Chlorpromazine affects the numbers of Sox-2, Musashi1 and DCX-expressing cells in the rat brain subventricular zone

Background Adult neurogenesis observed both in the subventricular zone (SVZ) and hippocampus may be regulated and modulated by several endogenous factors, xenobiotics and medications. Classical and atypical antipsychotic drugs are able to affect neuronal and glial cell proliferation in the rat brain. The main purpose of this structural study was to determine whether chronic chlorpromazine treatment affects adult neurogenesis in the canonical sites of the rat brain. At present, the clinical application of chlorpromazine is rather limited; however, it may still represent an important model in basic neuropharmacological and toxicological studies. Methods The number of neural progenitors and immature neurons was enumerated using immunofluorescent detection of Sox2, Musashi1 and doublecortin (DCX) expression within SVZ. Results Chlorpromazine has a depressive effect on the early phase of adult neurogenesis in the rat subventricular zone (SVZ), as the mean number of Sox-2 immunoexpressing cells decreased following treatment.
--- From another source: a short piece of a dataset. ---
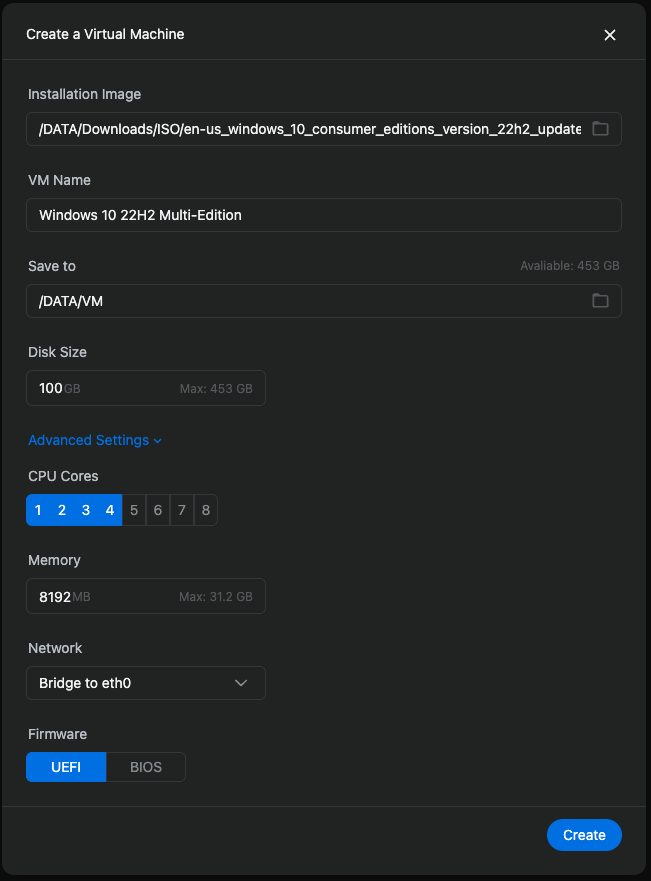Screen dimensions: 651x881
Task: Browse for installation image via folder icon
Action: pos(600,129)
Conclusion Collectively, these results may suggest that long-term treatment with chlorpromazine may decrease neurogenic stem/progenitor cell formation in the rat SVZ and may affect rostral migratory stream formation.

Automated summary

In this study, chronic treatment with chlorpromazine was found to decrease adult neurogenesis in the rat subventricular zone, potentially impacting the formation of neurogenic stem/progenitor cells and affecting rostral migratory stream formation.